USASpending: USASpending.gov prime award search for 'Carahsoft Technology Corp' 2020-2026 with sub-award filter for 'SentinelOne' — also cross-reference FPDS-NG transaction records by PSC (Product Service Code) J070/DA01 for cybersecurity software
Would quantify actual federal dollar volume flowing through Carahsoft to SentinelOne, making the 'invisible' federal revenue visible at the sub-award level and testing the claim's magnitude
SEC EDGAR: SentinelOne (CIK 0001583708) 10-K filings FY2022-FY2026 segment disclosures for U.S. public sector revenue and related-party transactions
Public companies must disclose segment revenue when material; would establish actual federal revenue as percentage of total and compare FY2026 growth rate to overall growth
other: FedRAMP Marketplace (marketplace.fedramp.gov) query for all Israeli-origin cybersecurity companies with active authorizations — Check Point, CyberArk, Palo Alto Networks, Wiz, SentinelOne, Radware, Cybereason, Claroty, Armis, Axonius
Would establish empirically how many Israeli-origin cyber firms hold federal authorizations, providing the peer comparison baseline the original claim presumed missing
LDA: LD-1 and LD-2 lobbying disclosures for Carahsoft Technology Corp, Check Point, Palo Alto Networks, CrowdStrike, SentinelOne 2020-2026
Would establish whether the 'no SentinelOne lobbying' observation reflects reseller-channel delegation of government relations to Carahsoft versus direct lobbying patterns of peer firms
other: Defense Counterintelligence and Security Agency (DCSA) National Industrial Security Program records and SF-328 FOCI disclosures for SentinelOne Inc. — Facility Clearance status
SF-328 Foreign Ownership, Control, or Influence disclosure is the authoritative federal record on whether Israeli-origin companies have cleared NISPOM 2-100 through 2-107 requirements for classified work
court records: PACER / CourtListener search for SentinelOne Inc. as plaintiff, defendant, or subpoena respondent 2013-2026 — extending beyond the two already-documented cases (Speech Transcription LLC patent suit, dismissed securities class action)

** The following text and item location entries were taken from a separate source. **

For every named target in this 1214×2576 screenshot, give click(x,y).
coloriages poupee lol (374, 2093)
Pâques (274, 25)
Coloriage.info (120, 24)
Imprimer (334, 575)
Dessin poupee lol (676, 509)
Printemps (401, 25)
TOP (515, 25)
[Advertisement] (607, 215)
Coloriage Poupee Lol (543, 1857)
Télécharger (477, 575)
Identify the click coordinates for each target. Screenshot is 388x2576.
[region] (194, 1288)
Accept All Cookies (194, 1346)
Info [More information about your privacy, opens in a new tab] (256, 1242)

Would establish complete litigation profile; already-documented cases contradict claims of 'complete absence from court records'
other: Office of the Director of National Intelligence contract and transaction records for CyberArk post-$25B Palo Alto Networks acquisition — completion date, CFIUS mitigation agreement terms
CyberArk's CFIUS clearance terms would reveal the modern template for Israeli-origin cybersecurity companies to retain federal access through US corporate parent structures
parliamentary record: Congressional Research Service and GAO reports on cybersecurity vendor foreign ownership, FedRAMP authorization process, and reseller-mediated federal procurement 2020-2026
Would provide authoritative governmental assessment of whether national origin creates actual federal procurement barriers separate from procurement architecture artifacts
NOTABLE — This finding corrects a systematic error pattern in the investigation's prior reasoning chain. Multiple earlier 'established facts' treated SentinelOne's USASpending invisibility as evidence of strategic foreign-origin risk management; the corrected record shows this invisibility is a generic feature of SaaS cybersecurity federal procurement that applies equally to US-founded CrowdStrike and Israeli-founded SentinelOne alike. The significance is 'notable' rather than 'significant' because the correction is methodological rather than substantively revelatory — it does not uncover novel government-industry relationships, but it does usefully demonstrate that 'database absence' inferences require ruling out procurement architecture artifacts before reaching for national-origin or classified-program explanations. The corrected frame also surfaces two genuinely interesting underreported angles: (1) Carahsoft's role as a systemic single-point-of-visibility for cybersecurity federal procurement across vendors, which itself deserves independent scrutiny, and (2) the Trump April 2025 clearance revocation as a modern precedent for political-rather-than-structural risk to cybersecurity vendor federal access. These angles matter for understanding cybersecurity sector accountability but do not rise to 'significant' or 'critical' status because they do not bear directly on the NRO/classified-space-intelligence investigative thread the prior analytical chain was pursuing.